Rep. McCaul Plans to Issue Subpoena If State Refuses Afghanistan Withdrawal Document Request

House Foreign Affairs Committee Chairman Michael McCaul (R-Texas) said Sunday he is prepared to issue a subpoena if the State Department fails to cooperate with the committee’s document production request on the Afghanistan withdrawal.

“The State Department has not been compliant with our document request,” McCaul told Margaret Brennan on CBS’ “Face the Nation.”

McCaul said he met with U.S. Secretary of State Antony Blinken and had a “very cordial conversation.”

“Cooperation is always key,” McCaul said. “But they’re not cooperating. If he fails to cooperate with my document production request by, you know, the time he testifies on March 23, I am prepared to issue a subpoena.”

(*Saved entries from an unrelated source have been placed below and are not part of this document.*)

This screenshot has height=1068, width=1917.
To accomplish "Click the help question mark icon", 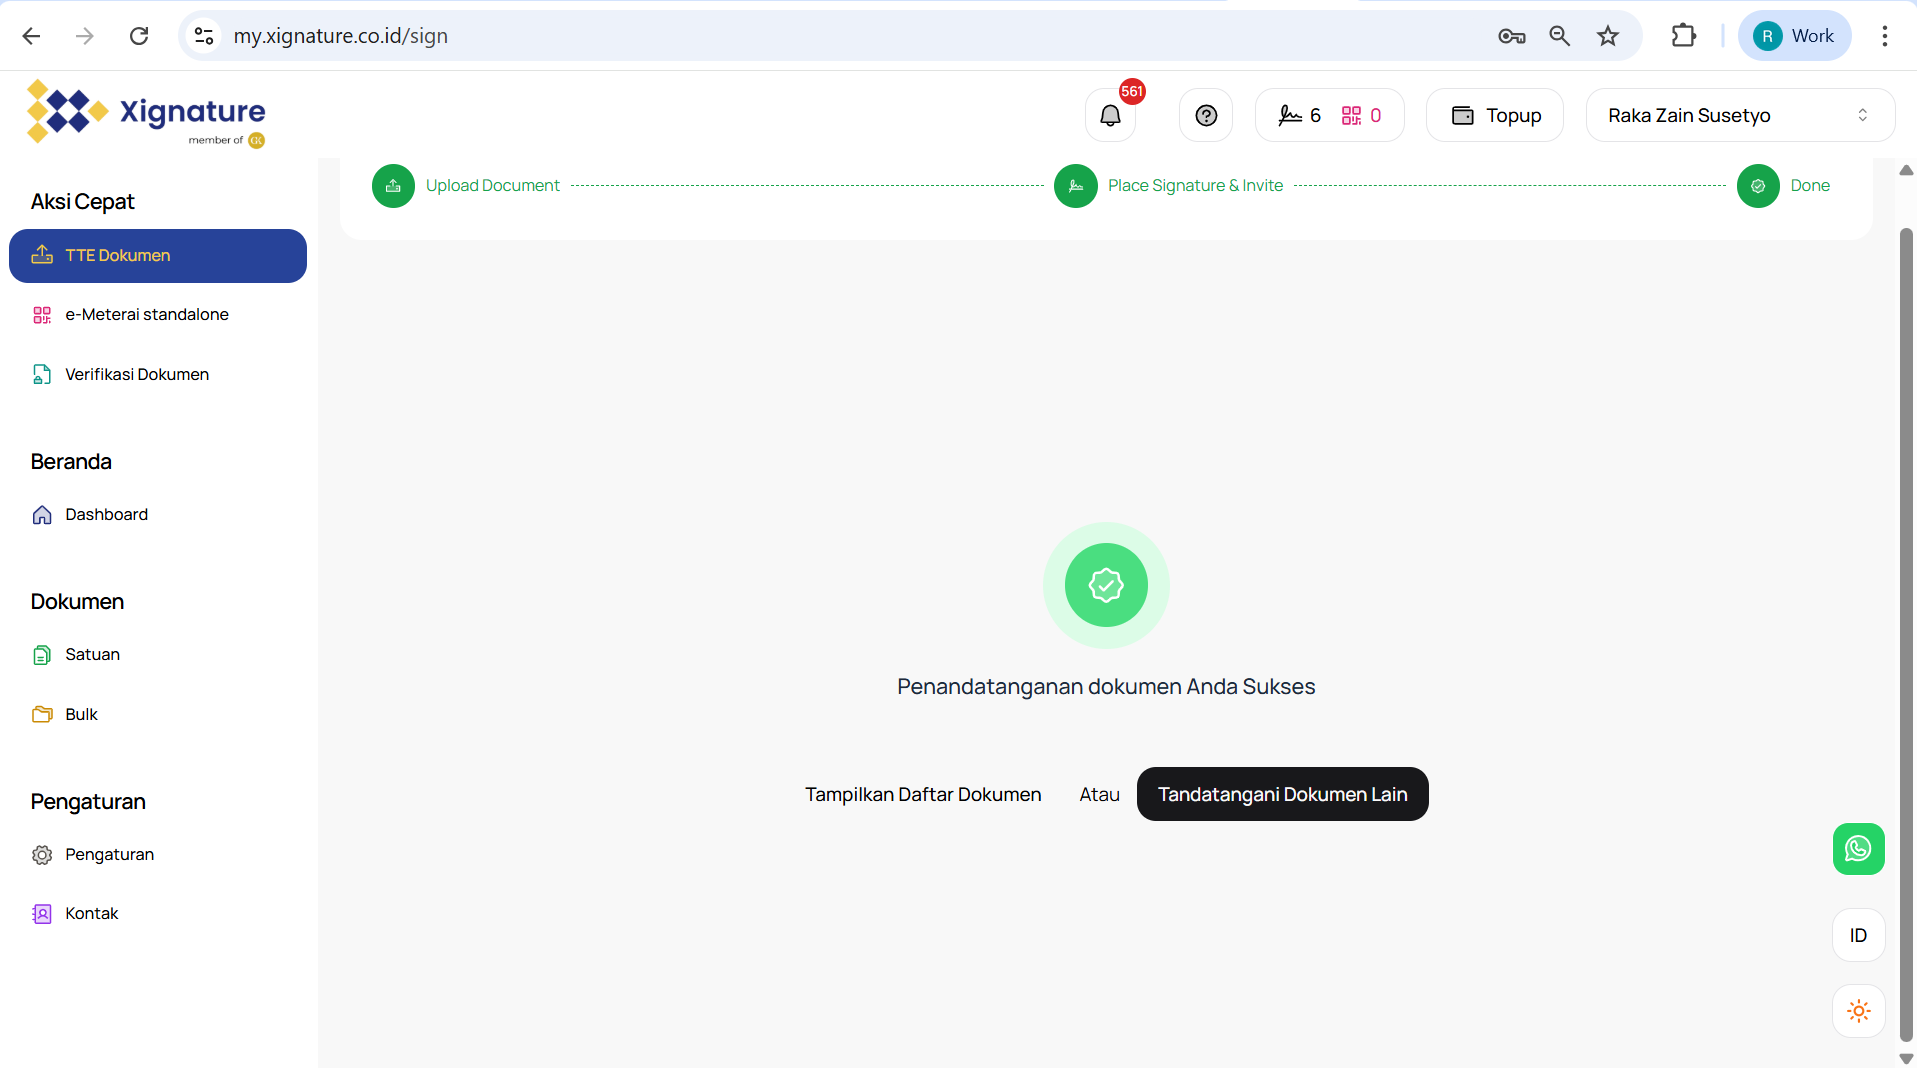I will [1206, 116].
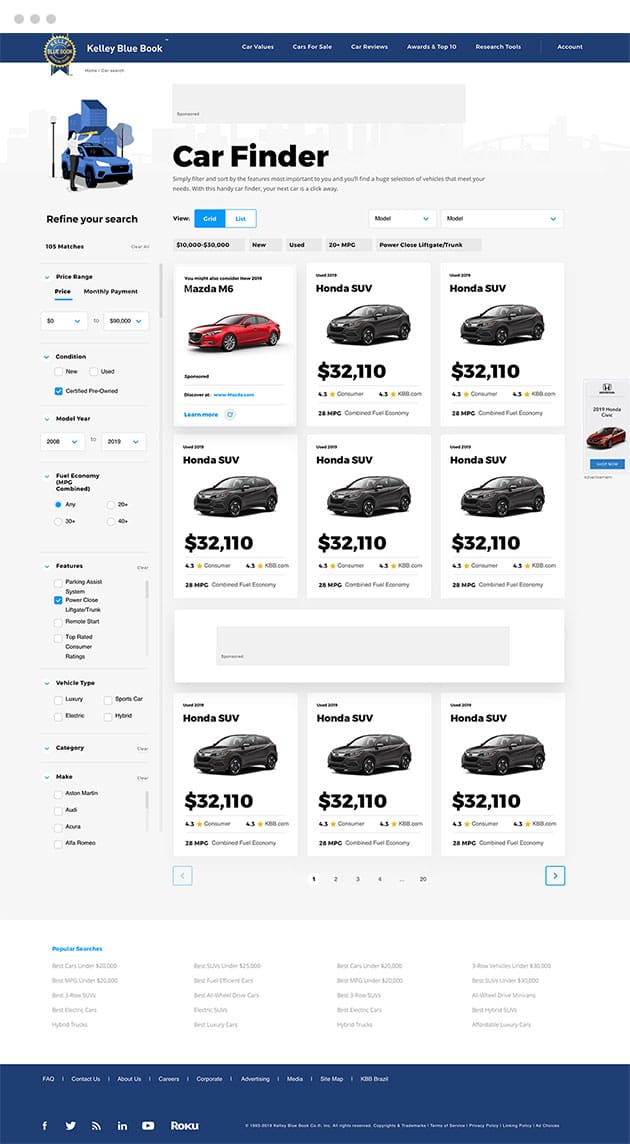
Task: Open the Twitter icon in footer
Action: coord(70,1125)
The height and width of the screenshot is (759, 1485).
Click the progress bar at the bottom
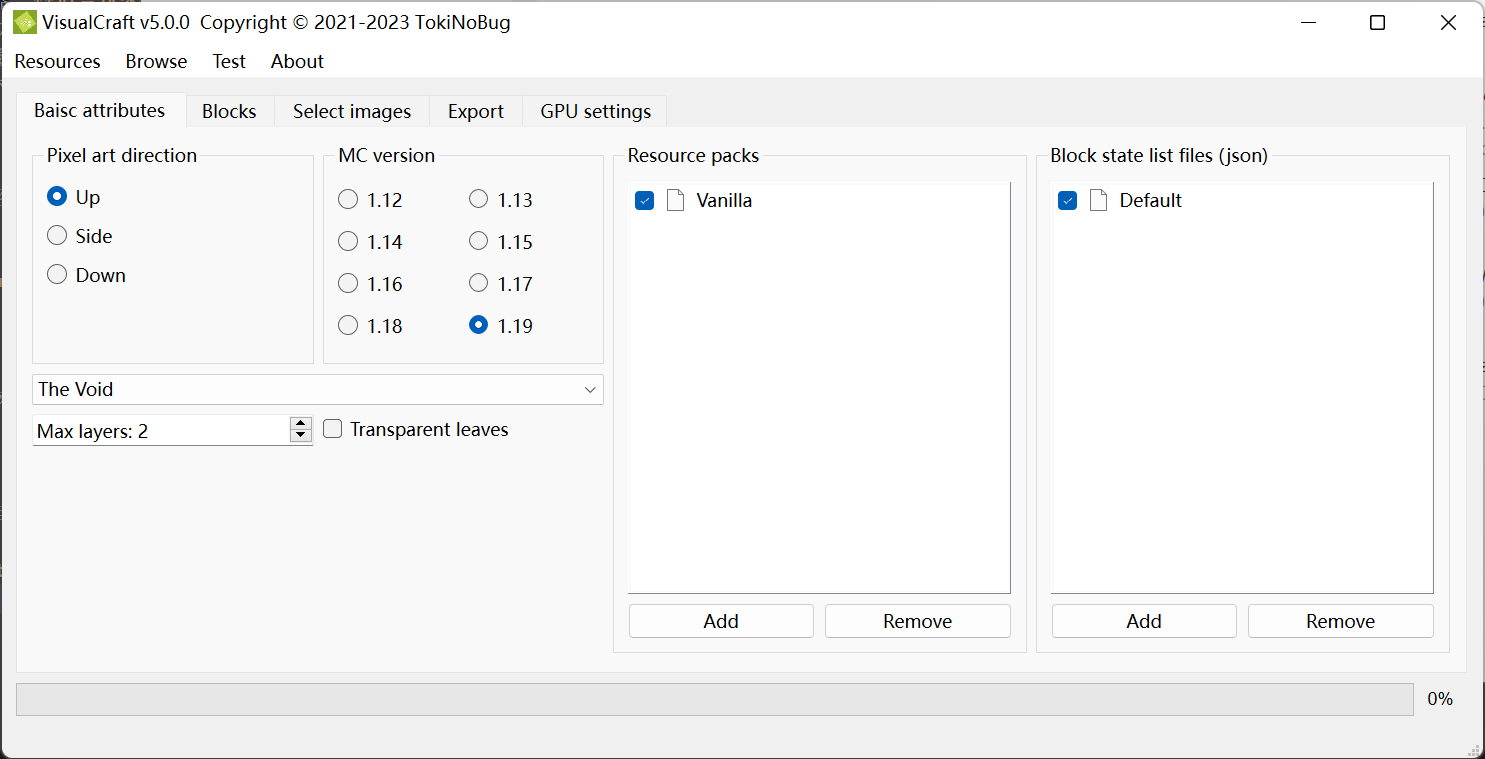pyautogui.click(x=714, y=699)
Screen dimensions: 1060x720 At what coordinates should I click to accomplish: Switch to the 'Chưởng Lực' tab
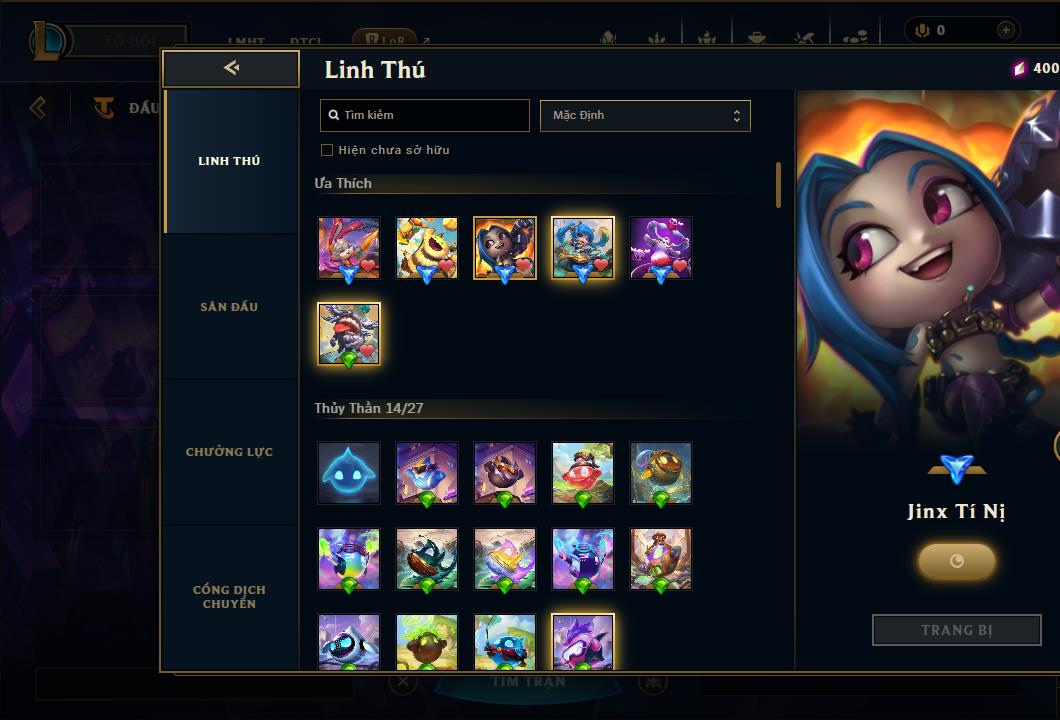pos(229,452)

McCaul led a full committee hearing last week to examine the Biden administration’s role in the abrupt evacuation of the U.S. military from Afghanistan in August 2021, resulting in the Taliban regaining control of the country.

During the final days of U.S. military involvement, the administration conducted an evacuation effort to fly U.S. citizens and Afghans out of the war-torn country. The event lead to a suicide bombing at Hamid Karazai International Airport that killed 13 U.S. troops and 170 civilians.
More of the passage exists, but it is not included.